When Bitdeer is satisfied with a design, the TSMC Mask uses for mass production discs. Laberge compared slices with sheets, each containing hundreds of chips. Technically, a mask can be used to create an almost unlimited number of slices, but TSMC has limited resources and can only produce a certain number of chips so that companies end up competing for them.
One of the advantages of A4’s design is, according to Laberge, that it should make the company’s chip allocation process easier. “[Basit] challenged the team to come up with a new architecture that didn’t have to go through TSMC’s latest processes, but could go back a few generations, which would allow us to use a knot that is much less in demand, ”he said. A semiconductor hub is basically a specific version of the company’s chip making technology; TSMC is constantly building new nodes in an attempt to refine its processes.
It takes about three months for Bitdeer to receive his mask and risk clashes after first submitting his design to TSMC. Then it is another three or four months for the company to receive its chips when it has given the foundry green light for mass production. Chips are sent directly to Bitdeer’s production facilities in Asia. From there, it can take four to eight weeks for the mining rigs to be fully built and packed.
Aims at the top
Despite all the costs incurred during production, some of the capital required for the manufacture of ASICs comes from Bitdeer’s customers.
Miners who are interested in buying Bitdeer’s Asics typically reduced a deposit of 25% to 50% of the total cost of the order.
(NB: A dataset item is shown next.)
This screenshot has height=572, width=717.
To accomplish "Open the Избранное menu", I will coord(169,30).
The production cycle tends to average six to seven months, so it doesn’t take long for the company to get rid of its funds and make money.
Building ASICs also creates benefits for Bitdeer’s own mining. Until recently, the company, founded in 2021, focused on the hosting industry, which means it provided facilities for other Bitcoin mine workers to place their rigs. Bitdeer is slowly changing out of this model and expanding its own mining next to his ASIC making arm.
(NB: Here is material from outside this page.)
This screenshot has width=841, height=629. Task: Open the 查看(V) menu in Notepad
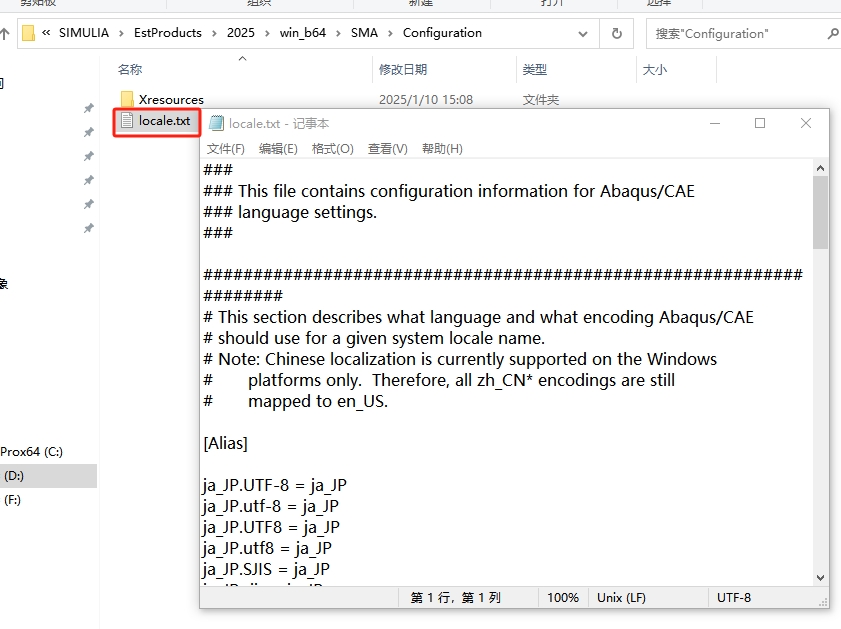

The acquisition of ASICs is typically the most expensive part of the construction of a Bitcoin mining. These machines usually only last about three or four years before newer models make them outdated, so Bitcoin mining companies are constantly looking to acquire more.
Bitdeer is not only capable of reducing these costs significantly by producing its own machines, but it also has the opportunity to sell its mining rigs to other companies depending on its needs.
Down on the line, Bitdeer is aiming to give Bitmain and Microbt a race for their money and disturb it, Laberge called the duo in the ASIC market. “We want to be the best player in the market, absolutely,” Laberge said. “We think we have the team and technology to do it.”
Update (March 14, 2025, 15:30 UTC): Added the cost of the SEALMINES A3 band.